[Dataset items]
#####

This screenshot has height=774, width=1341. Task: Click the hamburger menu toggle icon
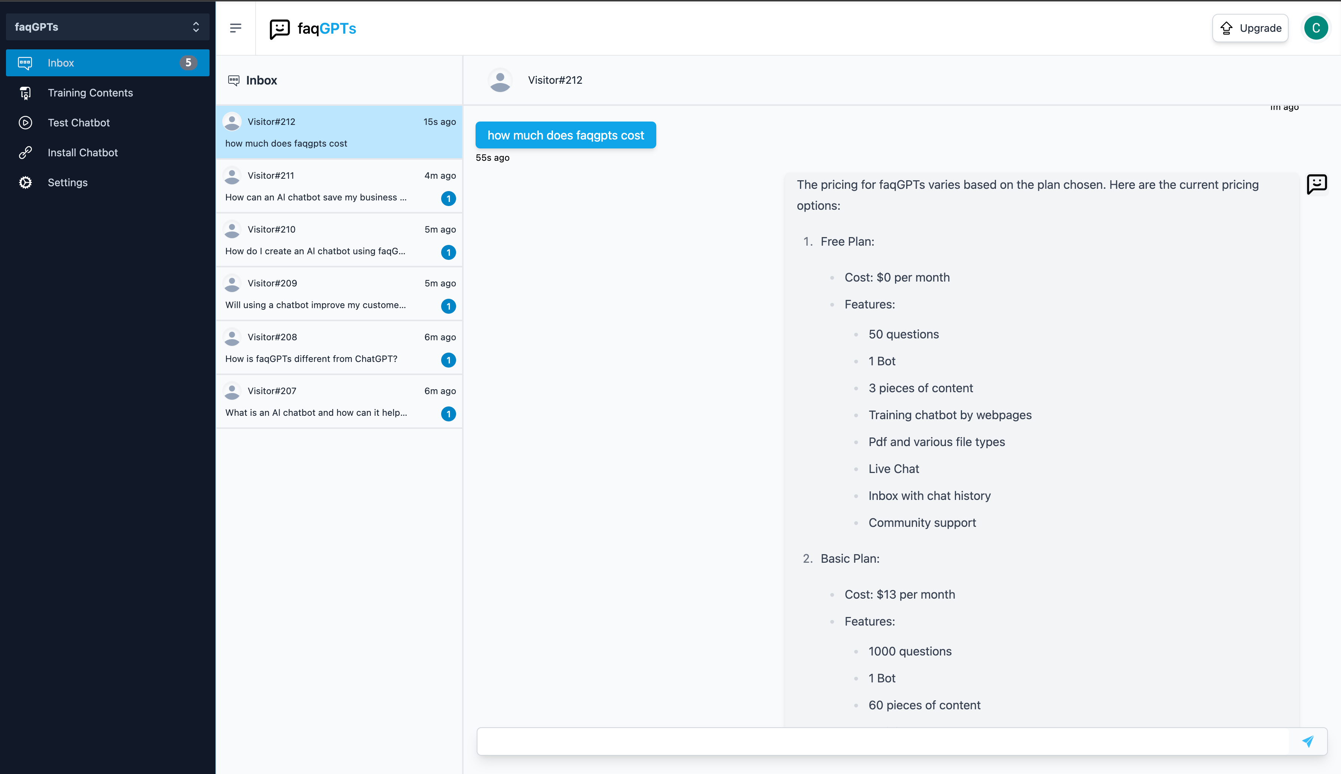[x=236, y=28]
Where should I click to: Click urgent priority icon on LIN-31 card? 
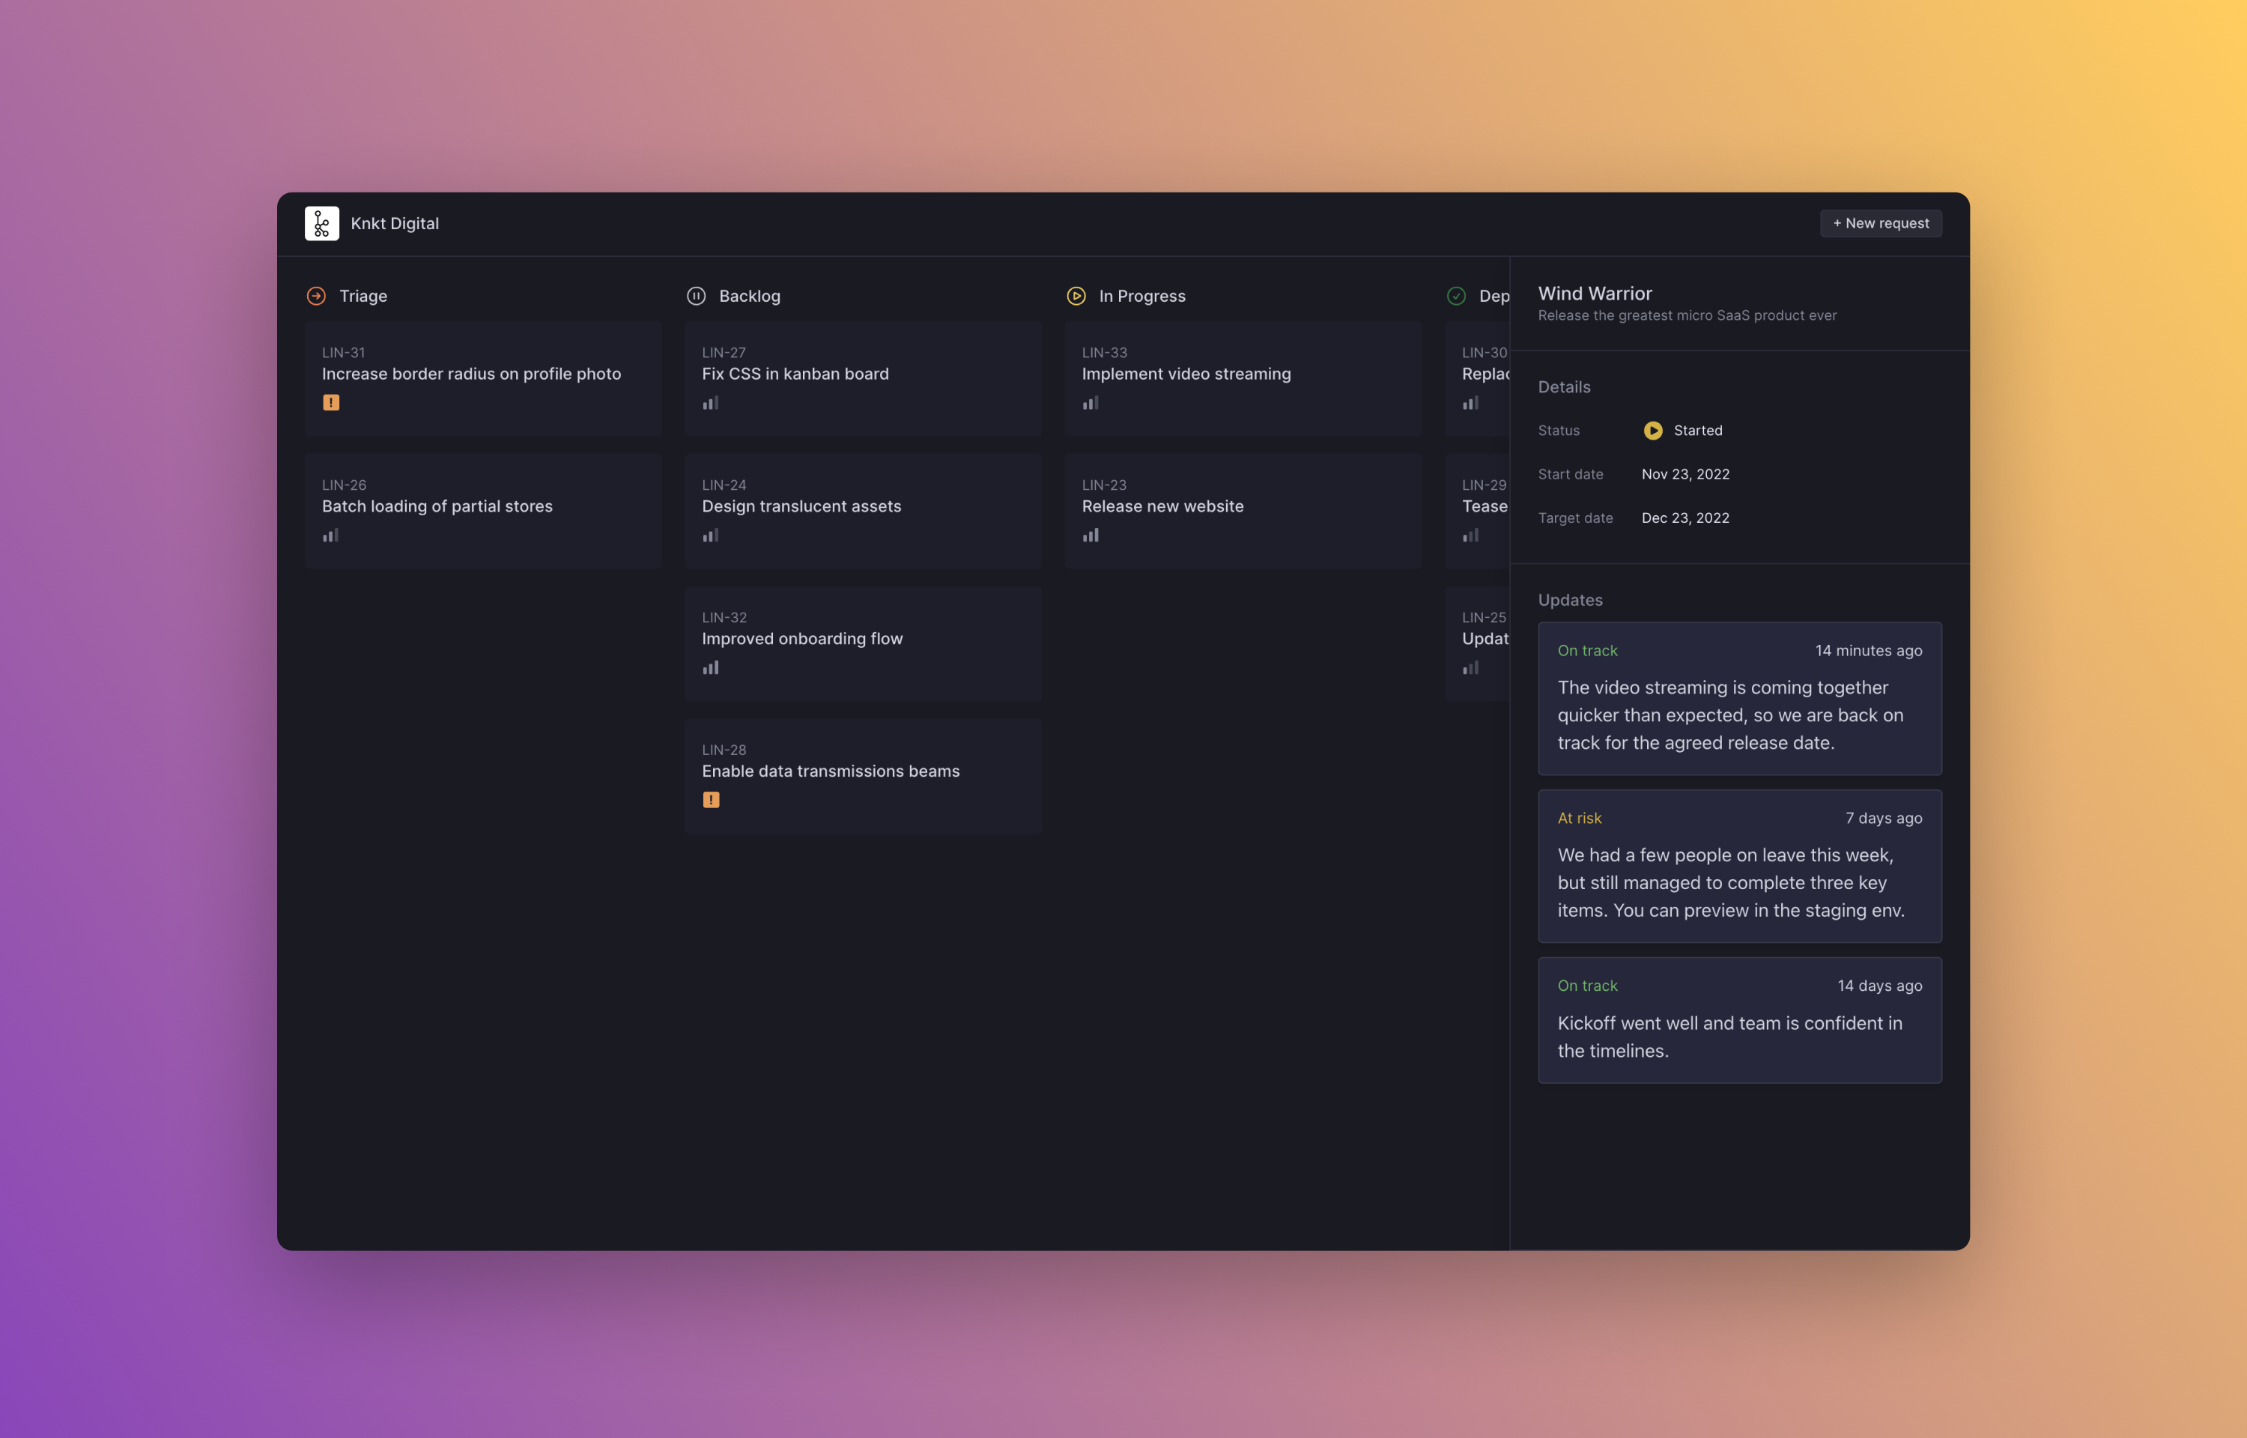point(331,402)
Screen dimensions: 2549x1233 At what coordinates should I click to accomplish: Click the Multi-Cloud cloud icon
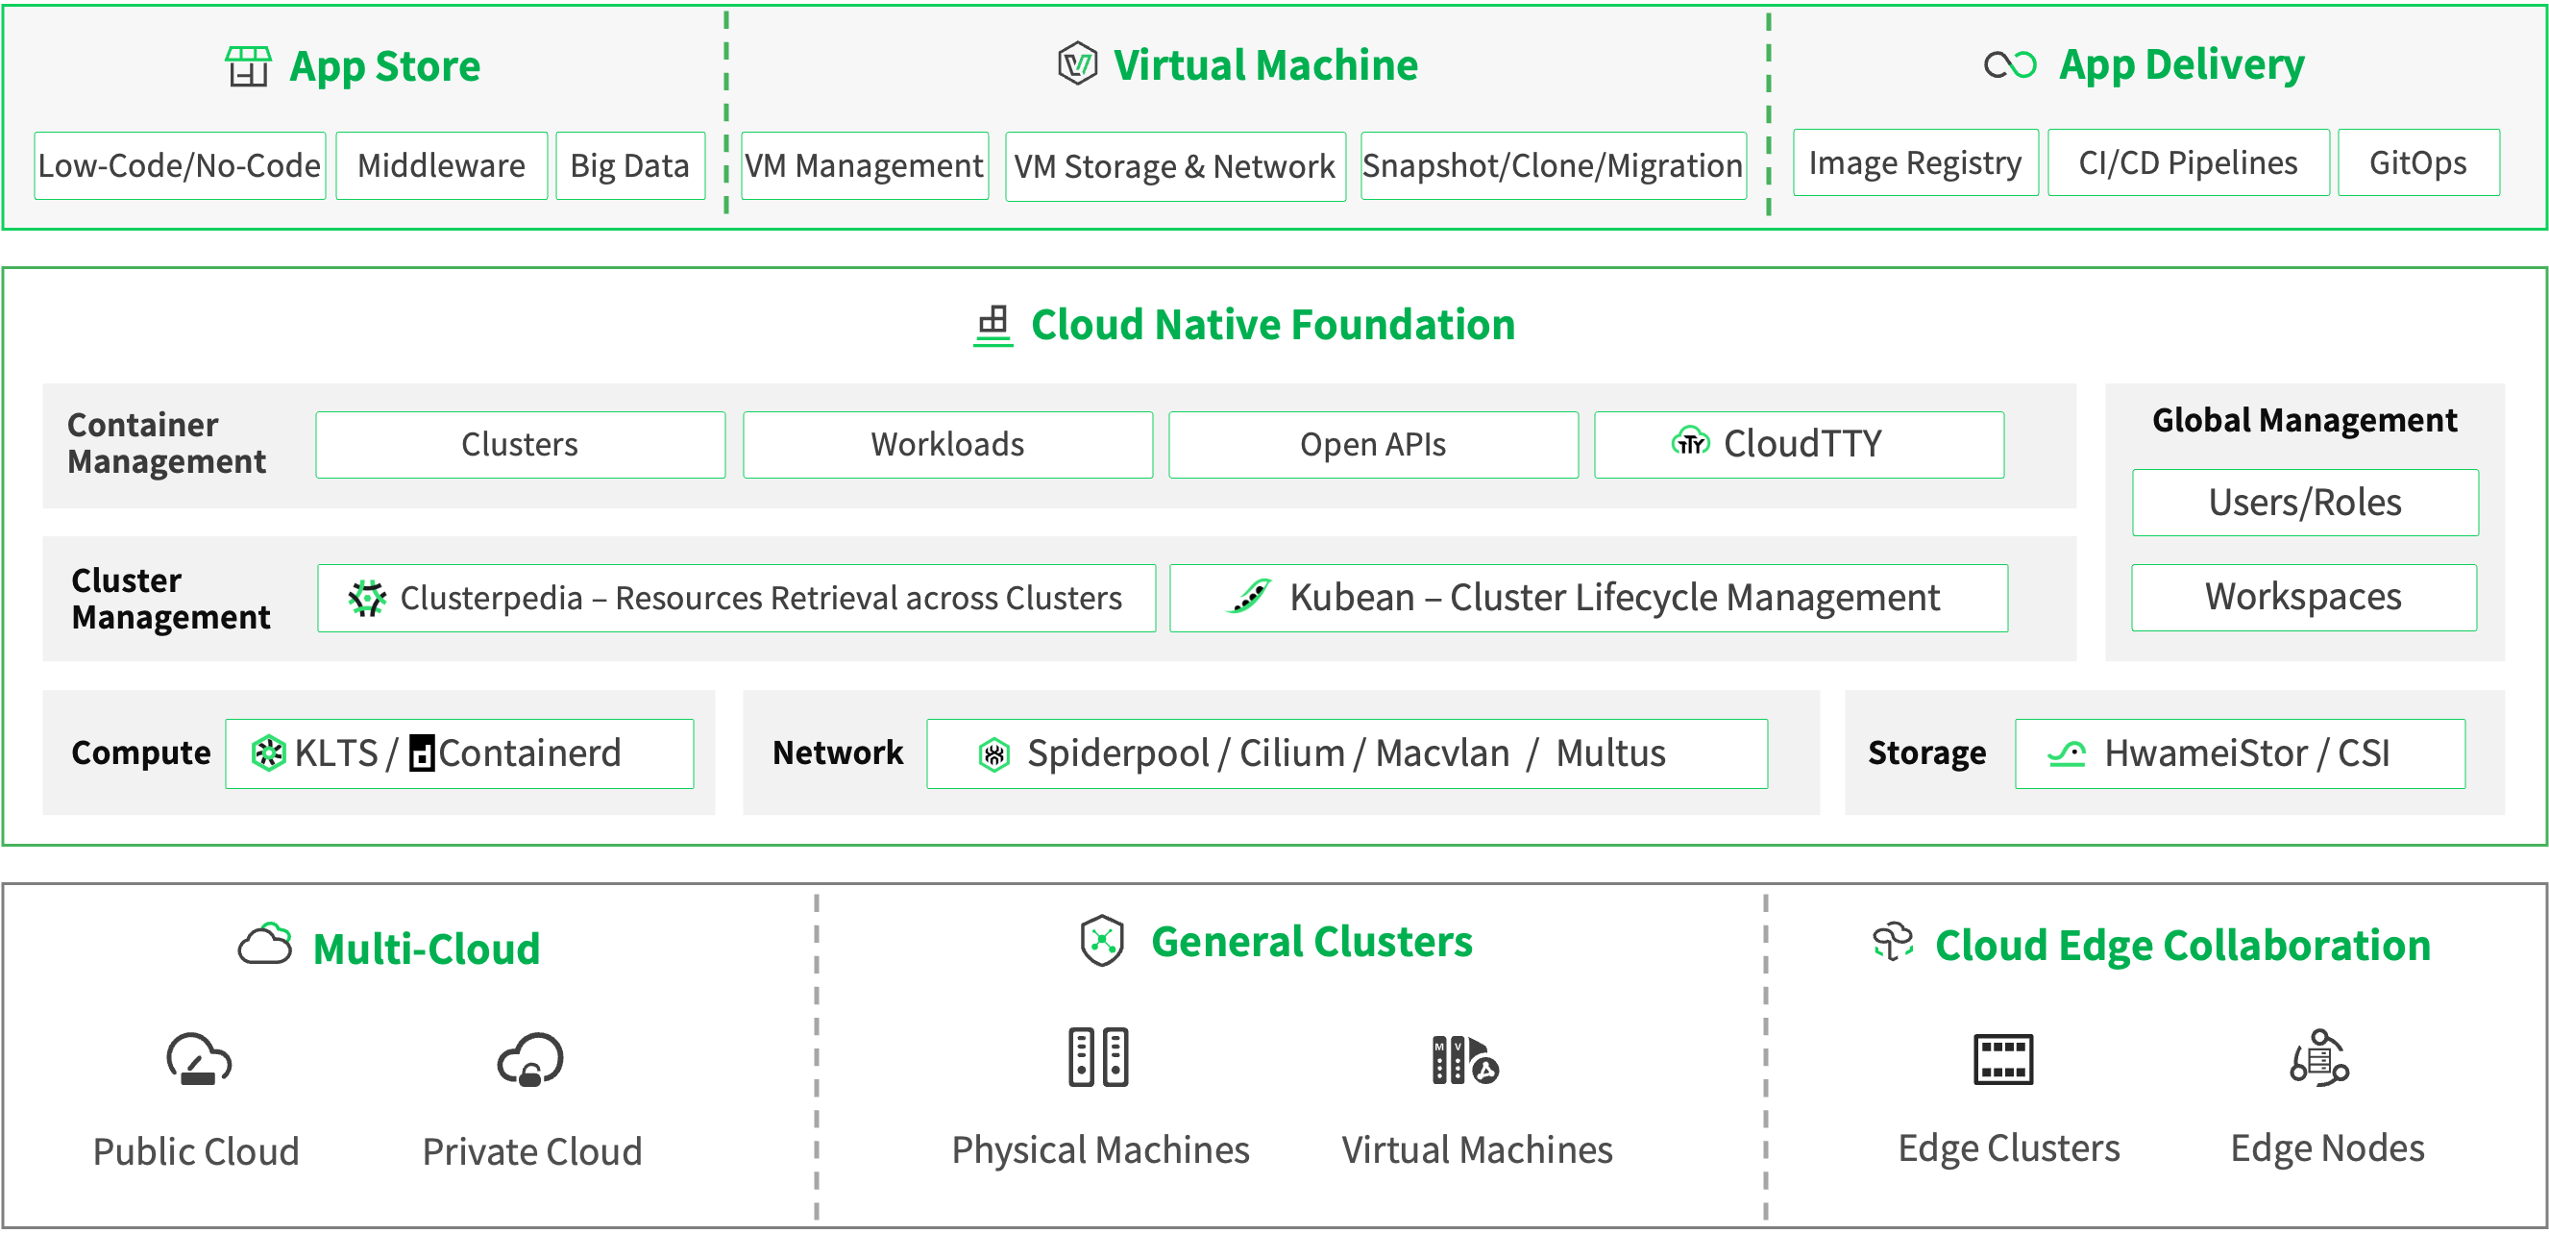coord(265,945)
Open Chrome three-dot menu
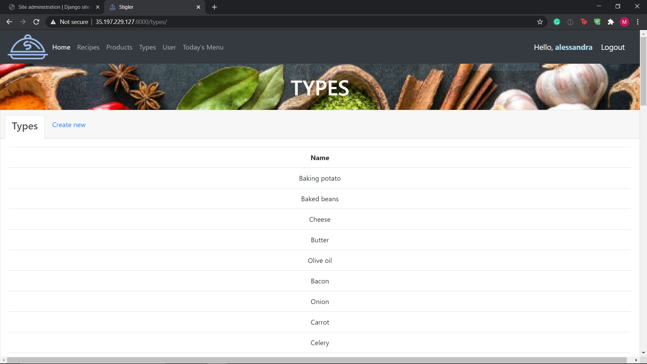Image resolution: width=647 pixels, height=364 pixels. click(x=638, y=22)
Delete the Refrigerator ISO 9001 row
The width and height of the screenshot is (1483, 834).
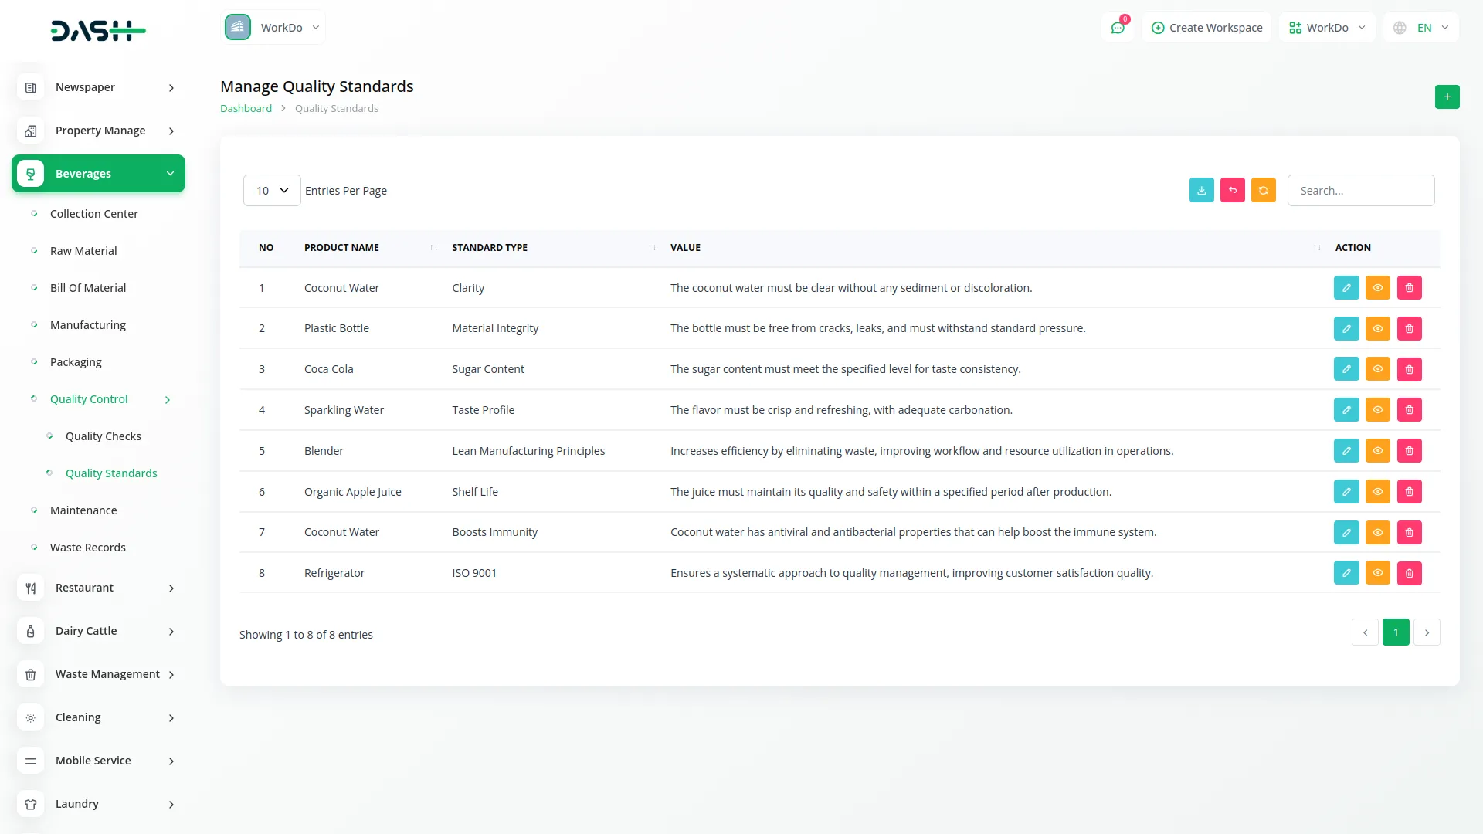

#####

Return the records word for word, leaving every picture out of the copy.

This screenshot has height=774, width=1341. Task: Click the hamburger menu toggle icon
[x=236, y=28]
Where should I click to: Click urgent priority icon on LIN-31 card? 
point(331,402)
Screen dimensions: 2549x1233 At what coordinates should I click to accomplish: Click the Multi-Cloud cloud icon
coord(265,945)
Open Chrome three-dot menu
Image resolution: width=647 pixels, height=364 pixels. click(x=638, y=22)
Delete the Refrigerator ISO 9001 row
The width and height of the screenshot is (1483, 834).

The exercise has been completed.